____ Source material

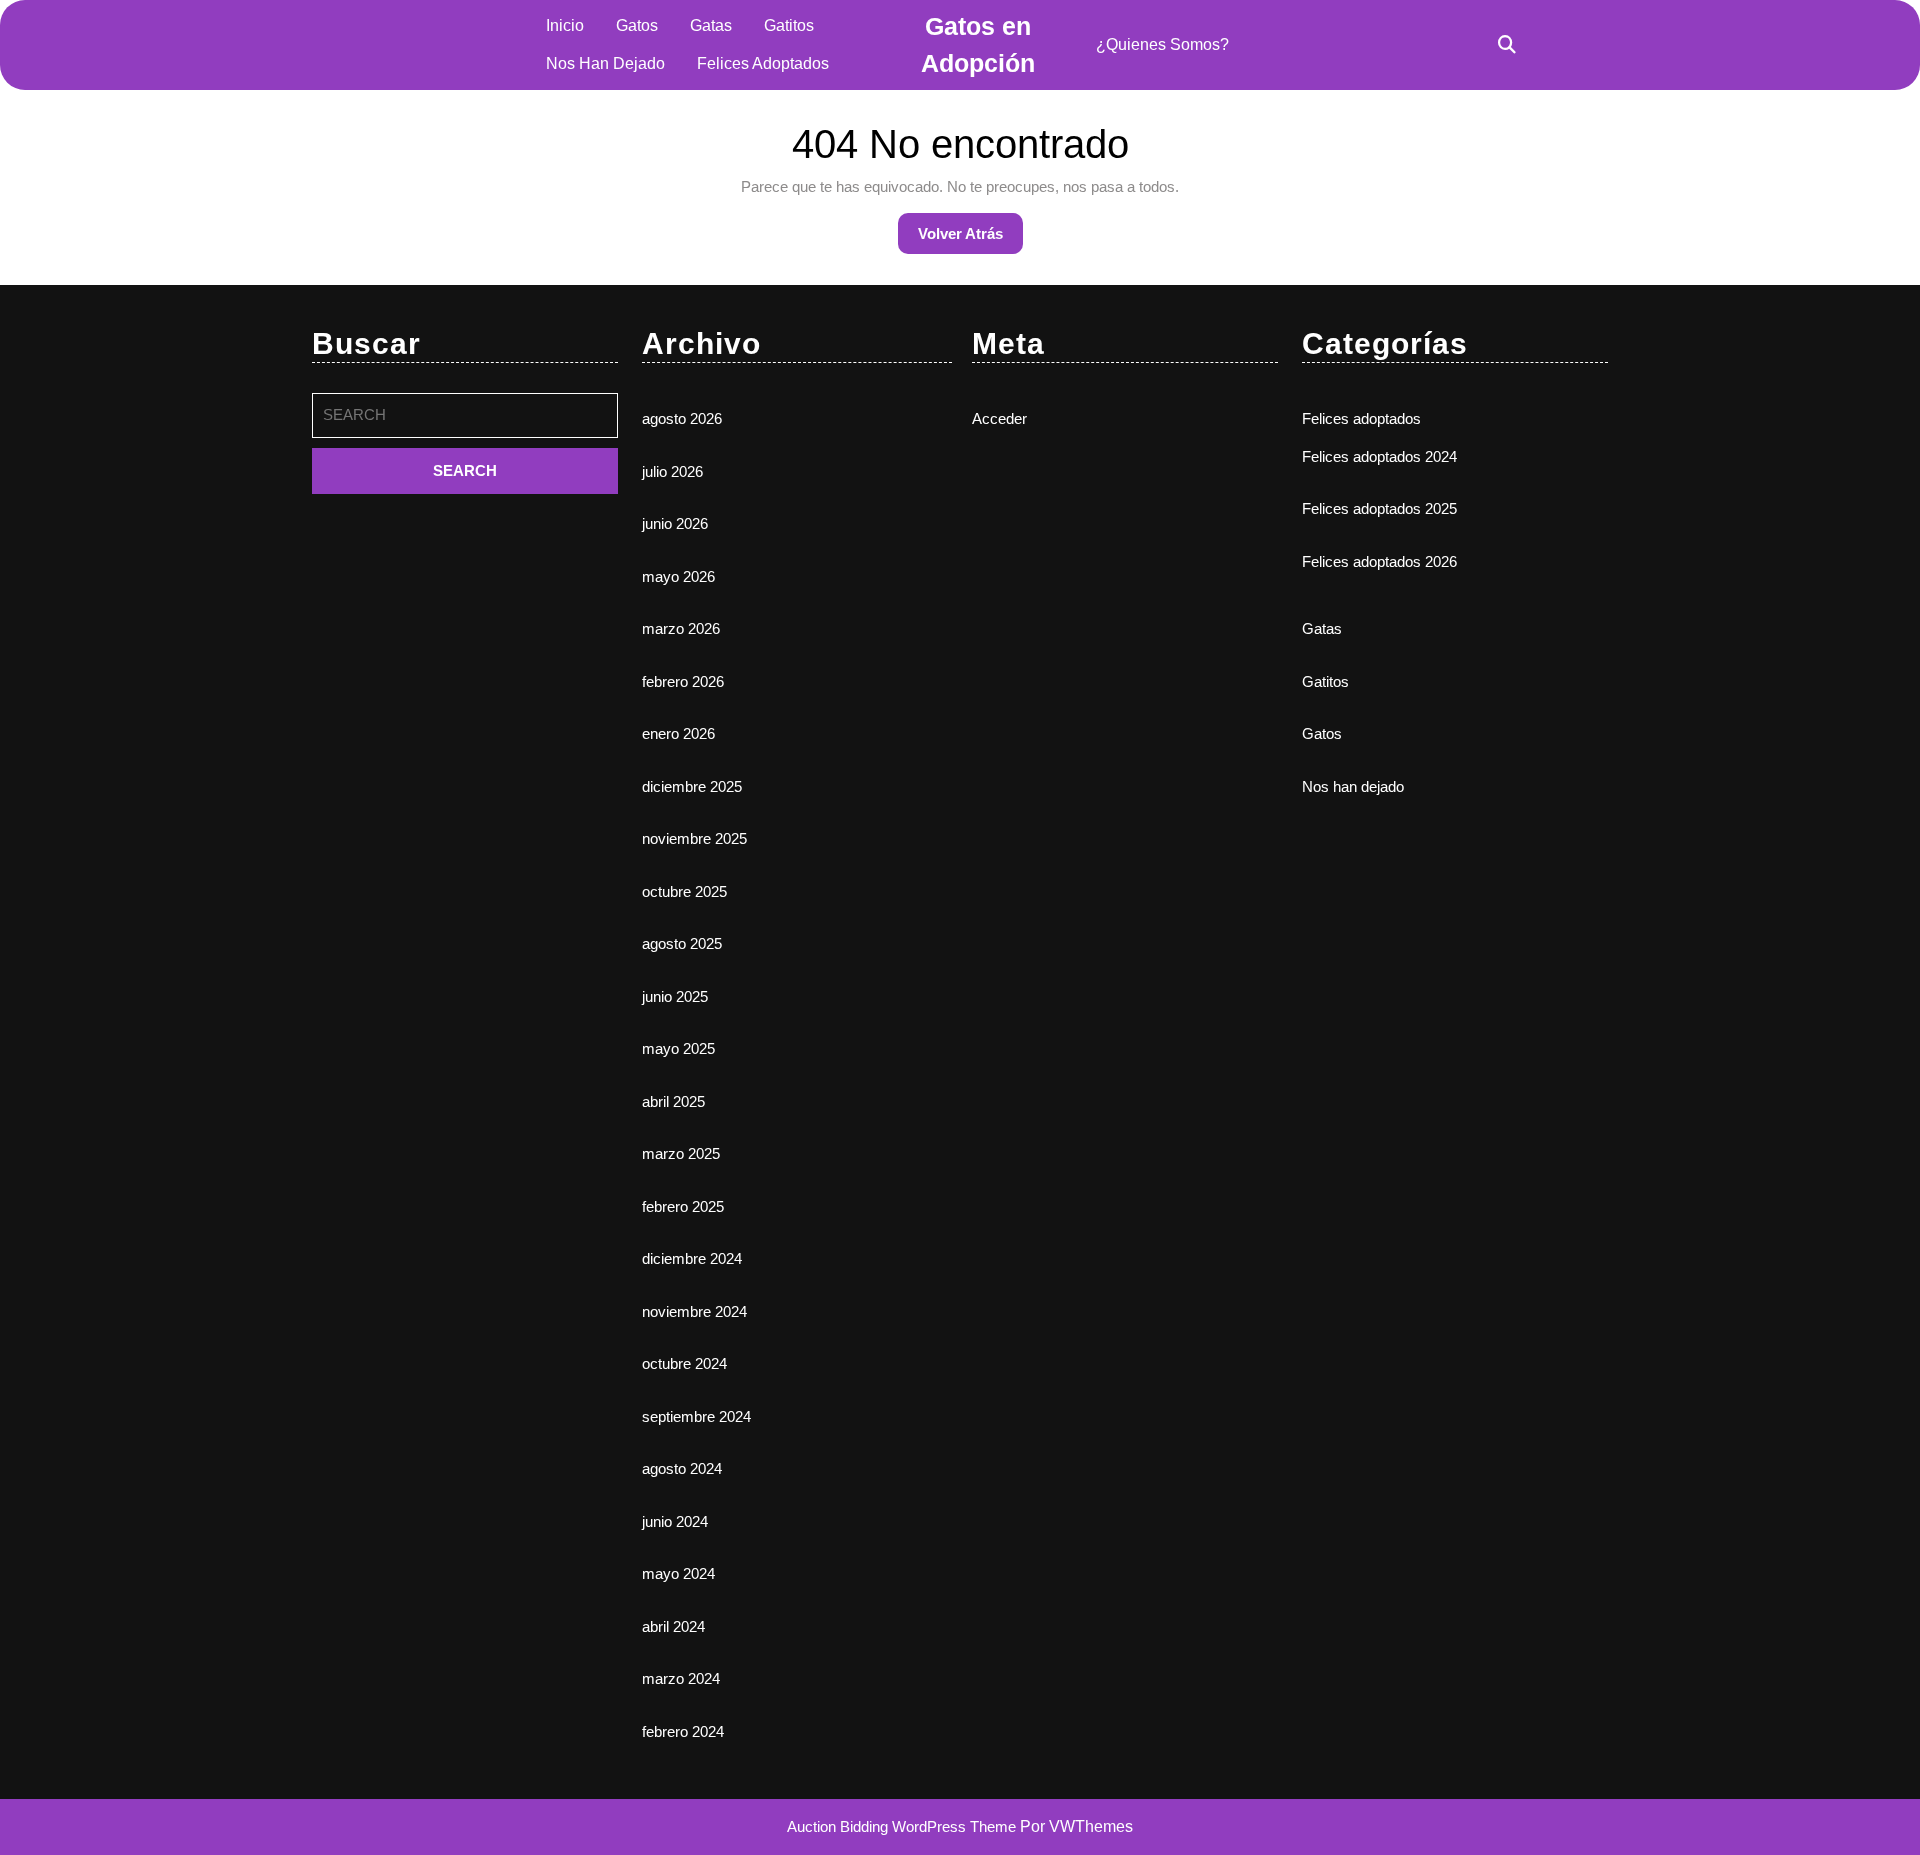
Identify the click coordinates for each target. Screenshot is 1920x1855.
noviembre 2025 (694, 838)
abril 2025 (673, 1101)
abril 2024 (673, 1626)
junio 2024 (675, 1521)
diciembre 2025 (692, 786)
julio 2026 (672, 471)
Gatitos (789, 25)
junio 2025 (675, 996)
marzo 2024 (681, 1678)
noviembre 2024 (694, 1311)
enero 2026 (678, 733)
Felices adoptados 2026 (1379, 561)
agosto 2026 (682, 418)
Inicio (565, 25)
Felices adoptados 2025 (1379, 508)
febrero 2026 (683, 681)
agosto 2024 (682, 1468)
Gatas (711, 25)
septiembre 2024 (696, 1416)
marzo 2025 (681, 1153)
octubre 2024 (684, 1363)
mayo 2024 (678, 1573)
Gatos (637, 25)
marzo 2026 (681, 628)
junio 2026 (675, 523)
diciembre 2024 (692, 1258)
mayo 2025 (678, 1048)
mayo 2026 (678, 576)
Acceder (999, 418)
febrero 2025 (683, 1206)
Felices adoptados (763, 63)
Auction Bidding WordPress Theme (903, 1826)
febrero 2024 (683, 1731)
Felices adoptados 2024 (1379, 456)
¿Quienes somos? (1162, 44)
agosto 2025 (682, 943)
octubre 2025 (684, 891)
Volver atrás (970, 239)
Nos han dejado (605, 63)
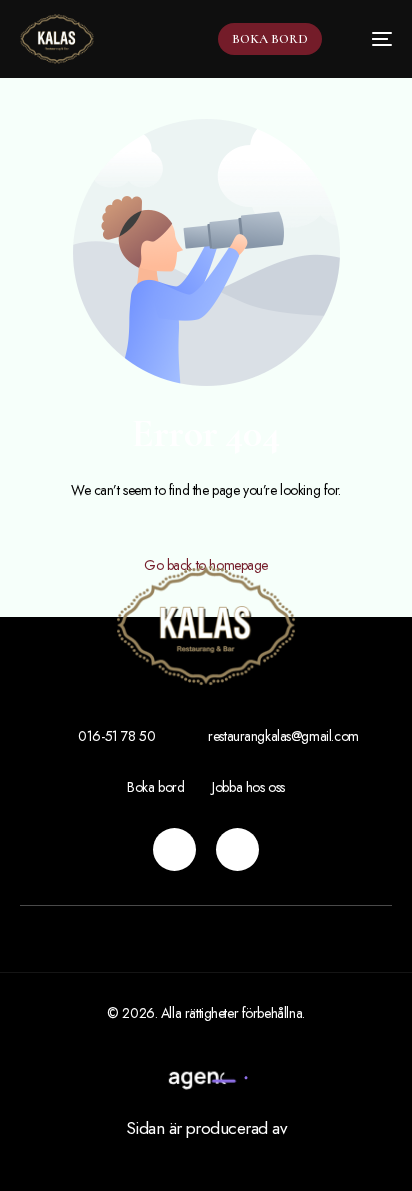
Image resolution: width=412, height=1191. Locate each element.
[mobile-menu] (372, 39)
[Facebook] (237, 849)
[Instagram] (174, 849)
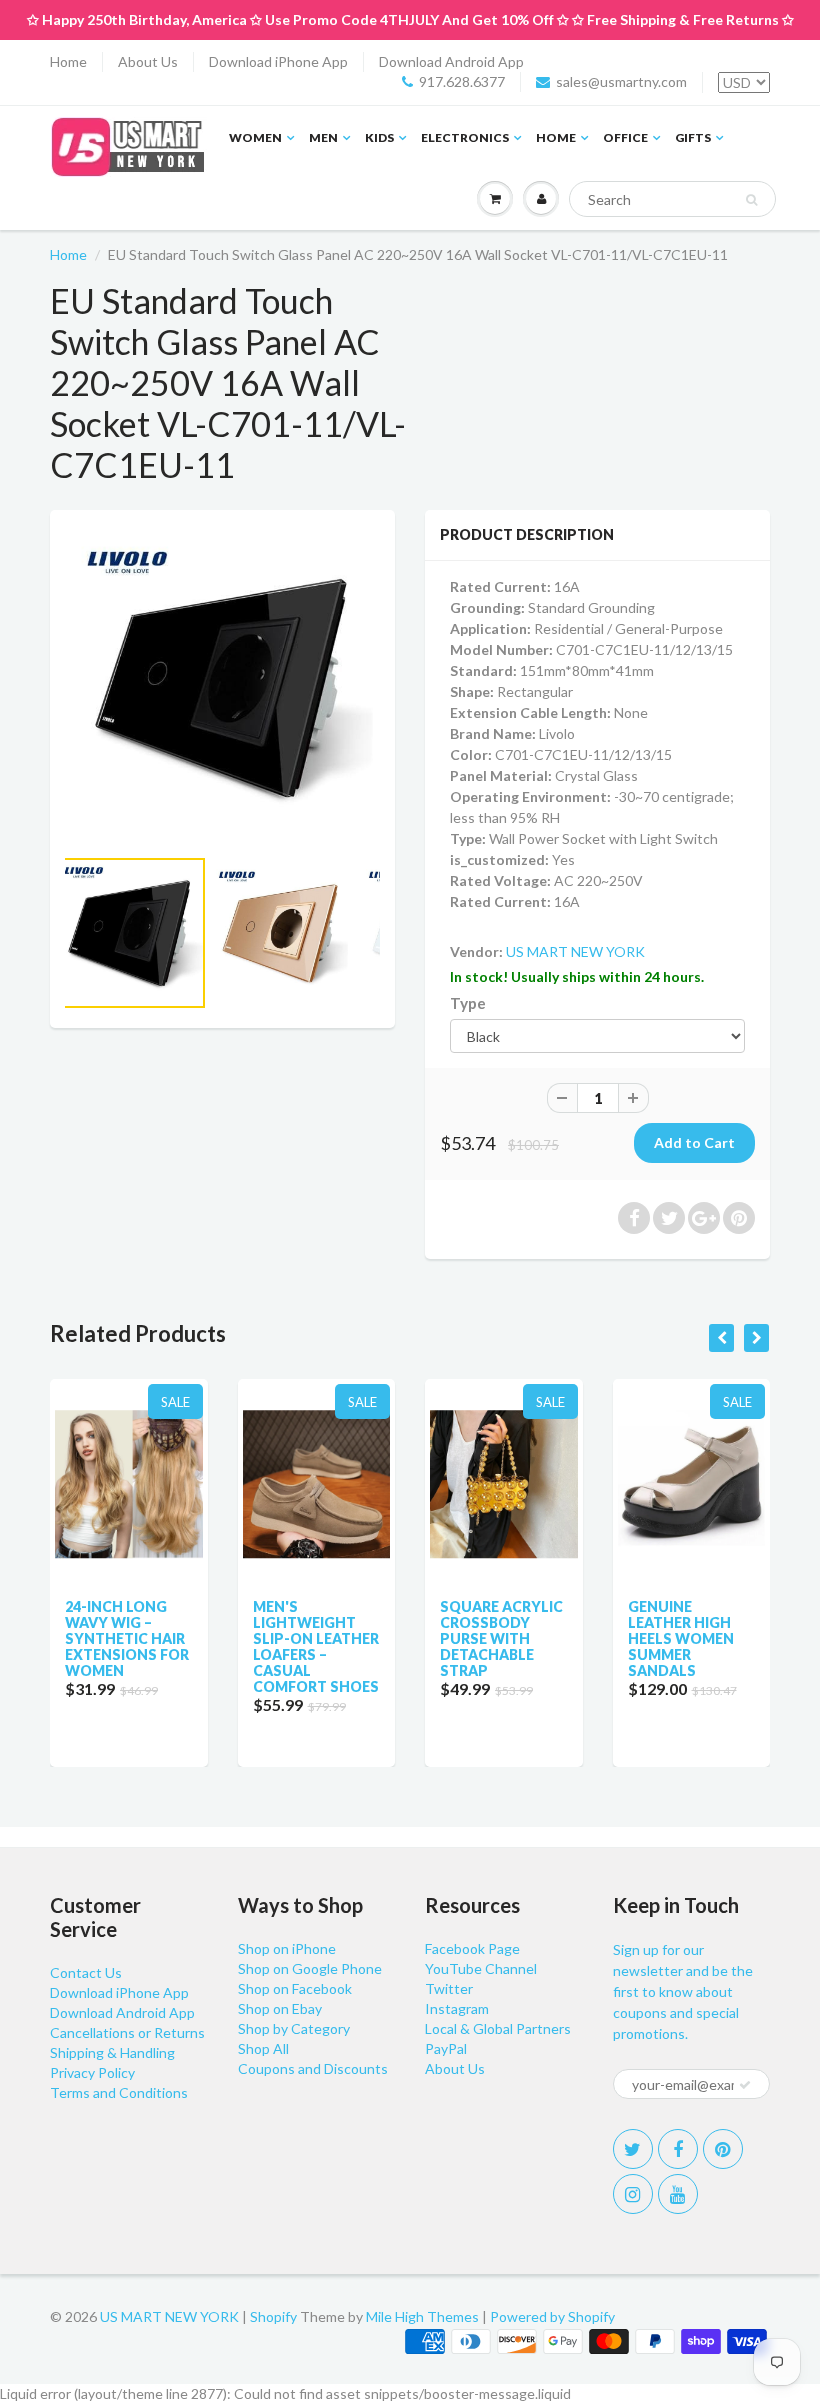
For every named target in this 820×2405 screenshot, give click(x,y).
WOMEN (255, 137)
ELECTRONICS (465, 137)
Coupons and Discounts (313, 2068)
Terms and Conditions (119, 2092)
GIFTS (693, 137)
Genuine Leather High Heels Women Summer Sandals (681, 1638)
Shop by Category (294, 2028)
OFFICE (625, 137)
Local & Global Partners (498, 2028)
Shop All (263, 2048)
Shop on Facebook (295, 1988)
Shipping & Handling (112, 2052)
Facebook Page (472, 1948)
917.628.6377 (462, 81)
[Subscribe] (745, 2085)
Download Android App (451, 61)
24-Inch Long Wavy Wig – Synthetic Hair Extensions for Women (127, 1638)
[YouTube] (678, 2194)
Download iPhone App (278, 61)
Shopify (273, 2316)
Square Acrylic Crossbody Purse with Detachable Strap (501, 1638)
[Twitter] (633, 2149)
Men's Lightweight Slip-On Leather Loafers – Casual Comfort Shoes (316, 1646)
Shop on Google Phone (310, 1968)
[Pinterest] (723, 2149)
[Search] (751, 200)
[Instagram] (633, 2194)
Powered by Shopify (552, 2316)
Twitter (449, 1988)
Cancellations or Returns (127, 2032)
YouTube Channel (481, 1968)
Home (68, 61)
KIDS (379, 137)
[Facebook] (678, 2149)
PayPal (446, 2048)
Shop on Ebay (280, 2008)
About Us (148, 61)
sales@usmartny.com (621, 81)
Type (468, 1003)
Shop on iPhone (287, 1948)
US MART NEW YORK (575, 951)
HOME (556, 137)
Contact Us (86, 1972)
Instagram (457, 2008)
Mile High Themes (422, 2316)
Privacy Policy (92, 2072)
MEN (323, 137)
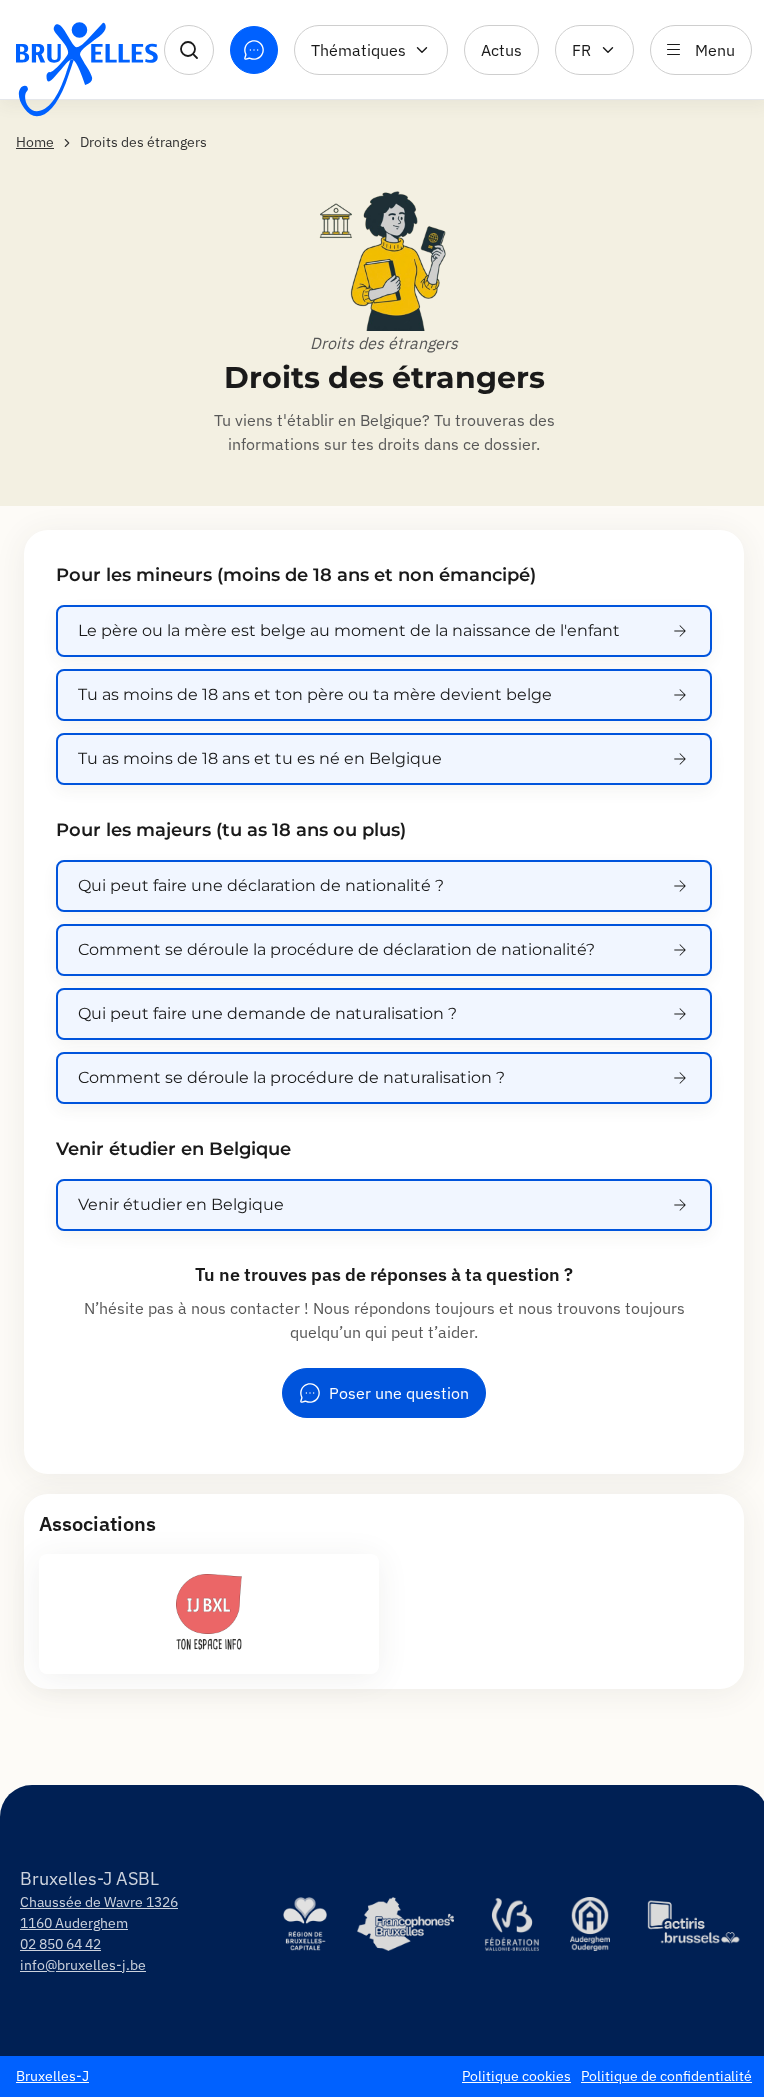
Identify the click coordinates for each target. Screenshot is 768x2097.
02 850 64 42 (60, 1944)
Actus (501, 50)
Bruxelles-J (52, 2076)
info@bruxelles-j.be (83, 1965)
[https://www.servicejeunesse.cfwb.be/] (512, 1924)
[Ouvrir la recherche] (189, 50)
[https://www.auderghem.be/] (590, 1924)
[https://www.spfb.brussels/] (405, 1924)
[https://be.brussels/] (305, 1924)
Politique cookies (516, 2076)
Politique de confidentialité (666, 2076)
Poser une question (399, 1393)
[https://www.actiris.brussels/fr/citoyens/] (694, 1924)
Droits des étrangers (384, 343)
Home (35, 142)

________

◆ Assignment
If a line in the entries above contains "High", include it in the count, then report only the total.

◆ Response
2